JOE BAUER: Unser Mann von Arsenal

Noch ein paar Strophen über das alte Lied von den Stuttgarter Kickers

Anfang der Saison 2006/07 stand ich, wie so oft in den vergangenen dreißig Jahren, im B-Block auf dem Fußballplatz und verdrängte den Gedanken, schon wieder lange wertvolle Stunden eines kurzen wertlosen Lebens zu verschwenden. Die Blauen spielten auf der schönen Waldau gegen den VfB II, es war ein gutes Spiel, und im Team der Roten aus dem Neckartal tanzte ein Spieler mit langen Haaren vor der VfB-Abwehr. Warum spielt der Kerl in der Holzklasse, dachte ich, und nicht bei Real Madrid?

Das Spiel ging unentschieden aus, und ich sagte zu meinem Kollegen, genannt George der Grieche: Siehst du, Regionalliga ist nicht so peinlich, wie du glaubst. Und denken Sie jetzt bloß nicht, ich sei ein Roter, weil ich noch weiß, wie der Langhaarige vom VfB vor der Abwehr tanzte. Fragen Sie meinen Freund George den Griechen, er ist in der Redaktion für Mord und Totschlag zuständig und geht zu den Blauen, seit er laufen kann.

Meistens stehe ich neben ihm. Einmal hat er während des Spiels drei Tüten Fisherman“s Friends gelutscht und keine einzige Filterlose geraucht. Er hat behauptet, Verzicht auf den Rängen helfe der Kondition auf dem Rasen. Wir haben verloren. Und wir gingen wieder zum Spiel.

Das nächste Heimspiel gegen das große Elversberg wird unser wichtigstes des Jahres: George lässt extra seinen Schwager Jack einfliegen. Nach der vermasselten Nichtraucher-Nummer ist er unsere letzte Hoffnung. Schwager Jack ist Engländer, Fan von Arsenal London, und diesmal muss der Trick funktionieren. Im Namen der Königin von England: Wir werden siegen.

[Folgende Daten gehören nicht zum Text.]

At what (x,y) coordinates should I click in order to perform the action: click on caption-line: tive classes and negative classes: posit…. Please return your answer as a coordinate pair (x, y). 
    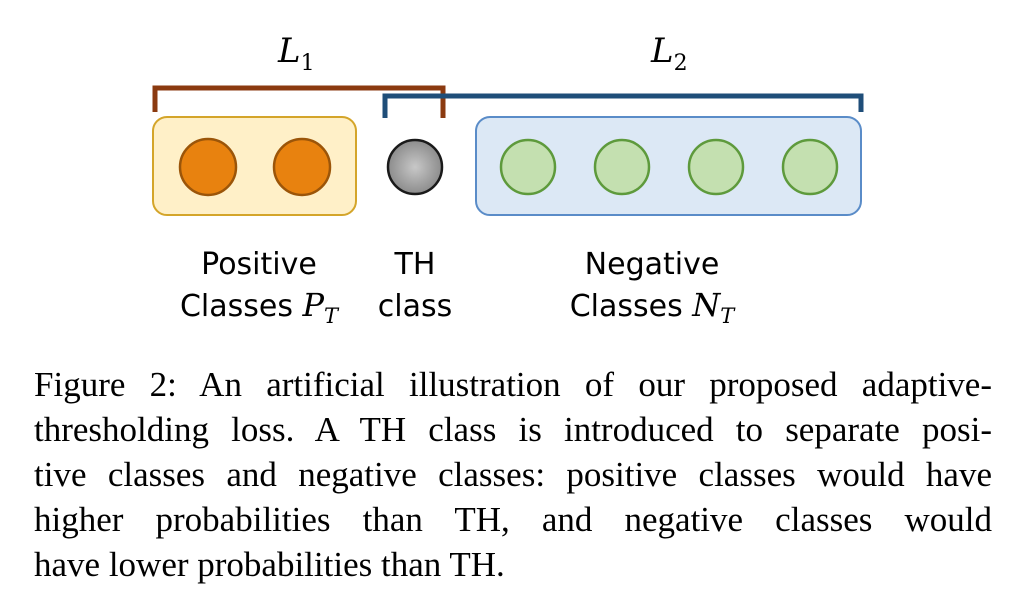
    Looking at the image, I should click on (513, 474).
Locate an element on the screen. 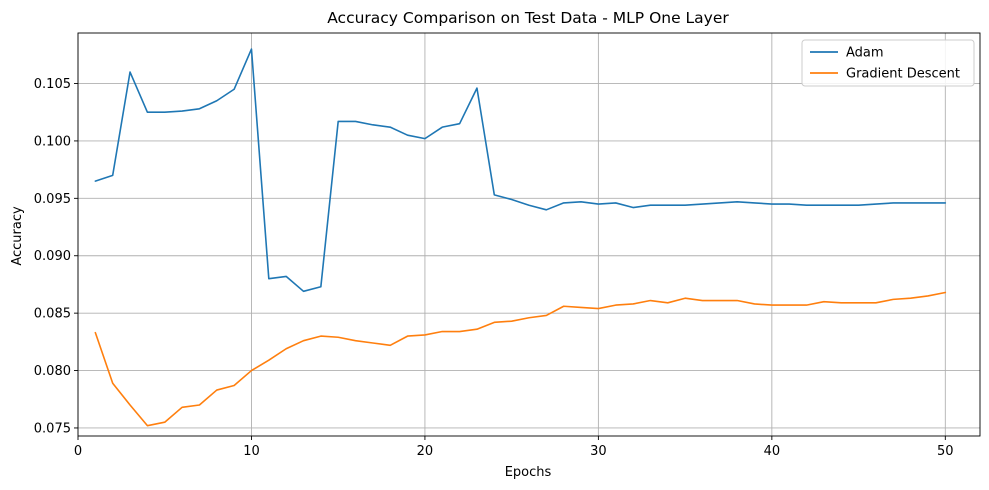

Wer zum Teufel weiß denn noch, dass sich die ruhmreichen Kickers einst die Gunners zum Vorbild nahmen? Dass die alte, längst abgerissene Holztribüne unterm Fernsehturm ein korrekter Nachbau der Arsenal-Tribüne war?

Wir hatten mal einen Club mit Stil. Und zwar bevor wir gleich zweimal in der Bundesliga an- und abgetreten sind. Damals, als die Kickers-Chefs nichts Dümmeres zu tun hatten, als sich mit den Roten im gemeinsam bespielten Neckarstadion um Kabinen und VIP-Plätze zu prügeln. Anstatt der Welt zu zeigen: Seht her, dort sind die großen Roten und hier die kleinen Blauen, und das Neckartal ist klein und die Waldau groß. Und die guten Piraten verkehren in Degerloch – schöne Grüße nach St. Pauli im schönen Hamburg, es lebe der kleine Unterschied.

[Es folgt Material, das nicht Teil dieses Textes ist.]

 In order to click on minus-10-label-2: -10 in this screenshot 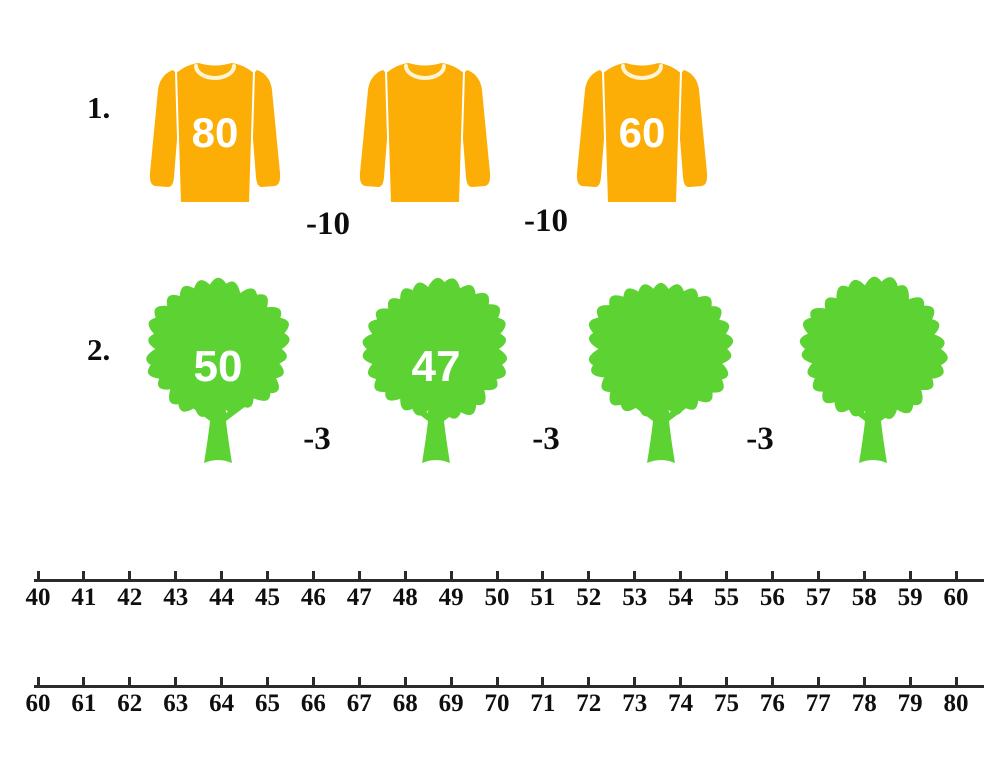, I will do `click(546, 221)`.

Aber wem helfen die alten Lieder. Der Altstadt- und Kickers-Musikant Kotlett, der auch auf der Reeperbahn eine große Nummer geworden wäre, ist auch bald zwanzig Jahre tot. Gut, dass wenigstens noch George der Grieche die lustigsten Zeilen unserer entsetzlichen Hymne singen kann: „Wenn die Kickers auf dem Rasen / Hier daheim und anderswo / Wie ein Mann zum Angriff blasen / Dann ihr Leute klingt das so: Hey-A, Hey-A Kickers vor . . .“ (Text: Joachim „Blacky“ Fuchsberger / Musik Erwin Lehn).

Am 17. November spielen die Blauen im Neckartal bei den Roten, und die organisierten Kickers-Fans haben unter dem zweideutigen Motto „Talfahrt stoppen!“ zum Boykott aufgerufen. Man soll das Eintrittsgeld nicht zum VfB hinuntertragen, sondern lieber den Kickers spenden.

Wahrscheinlich gehe ich trotzdem über den Neckar zu den Roten, bevor die Kickers über den Jordan gehen. Vielleicht kommt auch George der Grieche mit.

Der Typ mit den langen Haaren ist mittlerweile Deutscher Meister, er heißt Khedira, und die katastrophal gemanagten Kickers spielen in Wahrheit nicht mehr gegen den VfB, sondern gegen den Pleitegeier. Kann gut sein, dass die Blauen schon bald beerdigt werden wie die alte Straßenbahn der Linie 15 hoch zum Fernsehturm. Dann gehen George der Grieche und ich in Zukunft zu Arsenal, und es wird sein, wie es niemals war.